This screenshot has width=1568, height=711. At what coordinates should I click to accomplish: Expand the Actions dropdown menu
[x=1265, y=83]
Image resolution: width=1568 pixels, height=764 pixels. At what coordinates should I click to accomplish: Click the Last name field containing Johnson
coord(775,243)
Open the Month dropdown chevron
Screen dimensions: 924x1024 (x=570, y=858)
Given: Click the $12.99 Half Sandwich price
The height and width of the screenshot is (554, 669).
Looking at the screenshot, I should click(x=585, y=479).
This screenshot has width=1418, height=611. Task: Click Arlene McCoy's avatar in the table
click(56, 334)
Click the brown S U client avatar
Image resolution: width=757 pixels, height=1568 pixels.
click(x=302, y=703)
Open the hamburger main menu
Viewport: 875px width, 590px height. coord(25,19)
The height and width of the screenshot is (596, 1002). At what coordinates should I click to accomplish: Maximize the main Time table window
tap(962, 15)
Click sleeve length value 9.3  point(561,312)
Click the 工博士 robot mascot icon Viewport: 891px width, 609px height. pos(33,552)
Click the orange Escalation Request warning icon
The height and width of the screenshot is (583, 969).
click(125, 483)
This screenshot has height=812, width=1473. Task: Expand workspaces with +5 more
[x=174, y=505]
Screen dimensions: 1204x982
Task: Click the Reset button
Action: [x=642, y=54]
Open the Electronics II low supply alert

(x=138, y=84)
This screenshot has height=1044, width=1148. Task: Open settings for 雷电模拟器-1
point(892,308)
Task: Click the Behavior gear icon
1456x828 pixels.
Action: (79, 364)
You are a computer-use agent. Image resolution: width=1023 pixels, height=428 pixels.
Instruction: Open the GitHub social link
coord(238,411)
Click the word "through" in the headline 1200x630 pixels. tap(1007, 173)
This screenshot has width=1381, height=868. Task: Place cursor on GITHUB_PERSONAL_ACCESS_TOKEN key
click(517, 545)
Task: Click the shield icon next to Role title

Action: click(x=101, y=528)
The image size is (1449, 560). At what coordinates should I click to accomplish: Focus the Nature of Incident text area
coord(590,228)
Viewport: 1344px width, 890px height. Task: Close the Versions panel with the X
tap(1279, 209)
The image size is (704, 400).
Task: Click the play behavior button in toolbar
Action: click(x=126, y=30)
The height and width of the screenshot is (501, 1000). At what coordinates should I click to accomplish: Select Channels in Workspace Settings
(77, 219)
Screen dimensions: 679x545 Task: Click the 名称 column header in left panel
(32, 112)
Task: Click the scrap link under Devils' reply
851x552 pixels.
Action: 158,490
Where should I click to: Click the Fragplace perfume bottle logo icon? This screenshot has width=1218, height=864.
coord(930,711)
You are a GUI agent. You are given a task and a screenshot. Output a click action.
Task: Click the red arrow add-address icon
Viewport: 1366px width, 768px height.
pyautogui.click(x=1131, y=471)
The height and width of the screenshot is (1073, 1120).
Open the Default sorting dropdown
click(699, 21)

◆ **Problem statement**
Rewrite all the lines above, swapping "dropdown" for "drop-down" and leaving everything else as it is.

◆ **Response to the exercise**
This screenshot has width=1568, height=711. At what coordinates should I click to accomplish: Expand the Actions drop-down menu
[x=1265, y=83]
Image resolution: width=1568 pixels, height=764 pixels. At what coordinates should I click to accomplish: Click the Last name field containing Johnson
coord(775,243)
Open the Month drop-down chevron
Screen dimensions: 924x1024 (x=570, y=858)
Given: Click the $12.99 Half Sandwich price
The height and width of the screenshot is (554, 669).
Looking at the screenshot, I should click(x=585, y=479).
This screenshot has width=1418, height=611. Task: Click Arlene McCoy's avatar in the table
click(56, 334)
Click the brown S U client avatar
Image resolution: width=757 pixels, height=1568 pixels.
click(x=302, y=703)
Open the hamburger main menu
Viewport: 875px width, 590px height. coord(25,19)
The height and width of the screenshot is (596, 1002). At what coordinates should I click to accomplish: Maximize the main Time table window
tap(962, 15)
Click sleeve length value 9.3  point(561,312)
Click the 工博士 robot mascot icon Viewport: 891px width, 609px height. pos(33,552)
Click the orange Escalation Request warning icon
The height and width of the screenshot is (583, 969).
click(125, 483)
This screenshot has height=812, width=1473. Task: Expand workspaces with +5 more
[x=174, y=505]
Screen dimensions: 1204x982
Task: Click the Reset button
Action: [x=642, y=54]
Open the Electronics II low supply alert

(x=138, y=84)
This screenshot has height=1044, width=1148. Task: Open settings for 雷电模拟器-1
point(892,308)
Task: Click the Behavior gear icon
1456x828 pixels.
Action: (79, 364)
You are a computer-use agent. Image resolution: width=1023 pixels, height=428 pixels.
Instruction: Open the GitHub social link
coord(238,411)
Click the word "through" in the headline 1200x630 pixels. tap(1007, 173)
This screenshot has width=1381, height=868. Task: Place cursor on GITHUB_PERSONAL_ACCESS_TOKEN key
click(517, 545)
Task: Click the shield icon next to Role title

Action: click(x=101, y=528)
The image size is (1449, 560). At what coordinates should I click to accomplish: Focus the Nature of Incident text area
coord(590,228)
Viewport: 1344px width, 890px height. Task: Close the Versions panel with the X
tap(1279, 209)
The image size is (704, 400).
Task: Click the play behavior button in toolbar
Action: click(x=126, y=30)
The height and width of the screenshot is (501, 1000). At what coordinates should I click to accomplish: Select Channels in Workspace Settings
(77, 219)
Screen dimensions: 679x545 Task: Click the 名称 column header in left panel
(32, 112)
Task: Click the scrap link under Devils' reply
851x552 pixels.
Action: 158,490
Where should I click to: Click the Fragplace perfume bottle logo icon? This screenshot has width=1218, height=864.
coord(930,711)
You are a GUI agent. You are given a task and a screenshot. Output a click action.
Task: Click the red arrow add-address icon
Viewport: 1366px width, 768px height.
pyautogui.click(x=1131, y=471)
The height and width of the screenshot is (1073, 1120).
Open the Default sorting drop-down
click(699, 21)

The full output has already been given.